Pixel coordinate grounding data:
=== Begin Enclosure ===

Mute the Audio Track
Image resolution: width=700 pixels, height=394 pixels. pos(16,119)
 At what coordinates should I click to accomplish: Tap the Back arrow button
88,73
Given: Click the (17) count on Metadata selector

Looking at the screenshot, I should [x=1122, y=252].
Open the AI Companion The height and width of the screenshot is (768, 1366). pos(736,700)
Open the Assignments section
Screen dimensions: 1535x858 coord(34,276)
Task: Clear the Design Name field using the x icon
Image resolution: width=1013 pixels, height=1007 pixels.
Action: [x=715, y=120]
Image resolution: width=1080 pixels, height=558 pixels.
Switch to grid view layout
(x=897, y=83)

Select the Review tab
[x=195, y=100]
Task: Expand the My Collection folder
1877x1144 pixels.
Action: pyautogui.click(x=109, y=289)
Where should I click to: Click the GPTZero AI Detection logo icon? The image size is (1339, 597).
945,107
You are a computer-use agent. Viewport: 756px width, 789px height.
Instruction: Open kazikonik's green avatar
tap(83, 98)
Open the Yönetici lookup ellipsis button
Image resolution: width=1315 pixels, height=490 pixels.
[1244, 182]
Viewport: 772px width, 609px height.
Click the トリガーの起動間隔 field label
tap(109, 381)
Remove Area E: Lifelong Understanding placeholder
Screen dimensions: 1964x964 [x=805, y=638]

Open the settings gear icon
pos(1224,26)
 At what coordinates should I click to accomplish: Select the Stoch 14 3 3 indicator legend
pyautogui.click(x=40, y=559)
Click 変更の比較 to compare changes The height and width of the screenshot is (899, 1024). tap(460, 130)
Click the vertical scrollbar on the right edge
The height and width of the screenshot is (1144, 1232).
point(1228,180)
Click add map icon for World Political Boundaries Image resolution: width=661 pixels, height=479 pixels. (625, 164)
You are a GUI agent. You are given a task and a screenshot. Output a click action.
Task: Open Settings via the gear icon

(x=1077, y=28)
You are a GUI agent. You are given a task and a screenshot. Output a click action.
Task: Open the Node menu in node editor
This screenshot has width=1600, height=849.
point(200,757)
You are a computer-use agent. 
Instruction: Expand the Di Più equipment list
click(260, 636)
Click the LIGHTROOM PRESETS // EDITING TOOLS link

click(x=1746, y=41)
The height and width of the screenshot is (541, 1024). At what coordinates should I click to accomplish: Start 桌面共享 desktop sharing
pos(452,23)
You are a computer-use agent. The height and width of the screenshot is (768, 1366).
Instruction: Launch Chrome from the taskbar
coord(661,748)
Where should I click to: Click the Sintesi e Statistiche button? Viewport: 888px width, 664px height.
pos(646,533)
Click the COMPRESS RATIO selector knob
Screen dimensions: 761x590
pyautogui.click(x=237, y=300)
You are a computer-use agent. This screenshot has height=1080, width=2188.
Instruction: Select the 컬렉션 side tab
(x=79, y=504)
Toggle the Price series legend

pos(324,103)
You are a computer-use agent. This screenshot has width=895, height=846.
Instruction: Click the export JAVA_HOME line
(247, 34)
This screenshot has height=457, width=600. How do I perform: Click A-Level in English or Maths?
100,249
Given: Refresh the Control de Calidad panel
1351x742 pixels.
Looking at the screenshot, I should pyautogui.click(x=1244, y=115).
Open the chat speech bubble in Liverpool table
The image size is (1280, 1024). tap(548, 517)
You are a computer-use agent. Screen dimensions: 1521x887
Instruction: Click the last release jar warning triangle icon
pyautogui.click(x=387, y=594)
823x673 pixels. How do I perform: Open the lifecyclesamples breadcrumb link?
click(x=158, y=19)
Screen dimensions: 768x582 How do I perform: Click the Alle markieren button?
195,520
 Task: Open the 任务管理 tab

=== End Enclosure ===

▶ [Brief]: Write out all the records above again, exactly as they stand.

▶ [Result for this exercise]:
Mute the Audio Track
Image resolution: width=700 pixels, height=394 pixels. pos(16,119)
 At what coordinates should I click to accomplish: Tap the Back arrow button
88,73
Given: Click the (17) count on Metadata selector

Looking at the screenshot, I should [x=1122, y=252].
Open the AI Companion The height and width of the screenshot is (768, 1366). pos(736,700)
Open the Assignments section
Screen dimensions: 1535x858 coord(34,276)
Task: Clear the Design Name field using the x icon
Image resolution: width=1013 pixels, height=1007 pixels.
Action: [x=715, y=120]
Image resolution: width=1080 pixels, height=558 pixels.
Switch to grid view layout
(x=897, y=83)

Select the Review tab
[x=195, y=100]
Task: Expand the My Collection folder
1877x1144 pixels.
Action: pyautogui.click(x=109, y=289)
Where should I click to: Click the GPTZero AI Detection logo icon? The image size is (1339, 597).
945,107
You are a computer-use agent. Viewport: 756px width, 789px height.
Instruction: Open kazikonik's green avatar
tap(83, 98)
Open the Yönetici lookup ellipsis button
Image resolution: width=1315 pixels, height=490 pixels.
[1244, 182]
Viewport: 772px width, 609px height.
Click the トリガーの起動間隔 field label
tap(109, 381)
Remove Area E: Lifelong Understanding placeholder
Screen dimensions: 1964x964 [x=805, y=638]

Open the settings gear icon
pos(1224,26)
 At what coordinates should I click to accomplish: Select the Stoch 14 3 3 indicator legend
pyautogui.click(x=40, y=559)
Click 変更の比較 to compare changes The height and width of the screenshot is (899, 1024). tap(460, 130)
Click the vertical scrollbar on the right edge
The height and width of the screenshot is (1144, 1232).
point(1228,180)
Click add map icon for World Political Boundaries Image resolution: width=661 pixels, height=479 pixels. (625, 164)
You are a GUI agent. You are given a task and a screenshot. Output a click action.
Task: Open Settings via the gear icon

(x=1077, y=28)
You are a GUI agent. You are given a task and a screenshot. Output a click action.
Task: Open the Node menu in node editor
This screenshot has width=1600, height=849.
point(200,757)
You are a computer-use agent. 
Instruction: Expand the Di Più equipment list
click(260, 636)
Click the LIGHTROOM PRESETS // EDITING TOOLS link

click(x=1746, y=41)
The height and width of the screenshot is (541, 1024). At what coordinates should I click to accomplish: Start 桌面共享 desktop sharing
pos(452,23)
You are a computer-use agent. The height and width of the screenshot is (768, 1366).
Instruction: Launch Chrome from the taskbar
coord(661,748)
Where should I click to: Click the Sintesi e Statistiche button? Viewport: 888px width, 664px height.
pos(646,533)
Click the COMPRESS RATIO selector knob
Screen dimensions: 761x590
pyautogui.click(x=237, y=300)
You are a computer-use agent. This screenshot has height=1080, width=2188.
Instruction: Select the 컬렉션 side tab
(x=79, y=504)
Toggle the Price series legend

pos(324,103)
You are a computer-use agent. This screenshot has width=895, height=846.
Instruction: Click the export JAVA_HOME line
(247, 34)
This screenshot has height=457, width=600. How do I perform: Click A-Level in English or Maths?
100,249
Given: Refresh the Control de Calidad panel
1351x742 pixels.
Looking at the screenshot, I should pyautogui.click(x=1244, y=115).
Open the chat speech bubble in Liverpool table
The image size is (1280, 1024). tap(548, 517)
You are a computer-use agent. Screen dimensions: 1521x887
Instruction: Click the last release jar warning triangle icon
pyautogui.click(x=387, y=594)
823x673 pixels. How do I perform: Open the lifecyclesamples breadcrumb link?
click(x=158, y=19)
Screen dimensions: 768x582 How do I perform: Click the Alle markieren button?
195,520
 Task: Open the 任务管理 tab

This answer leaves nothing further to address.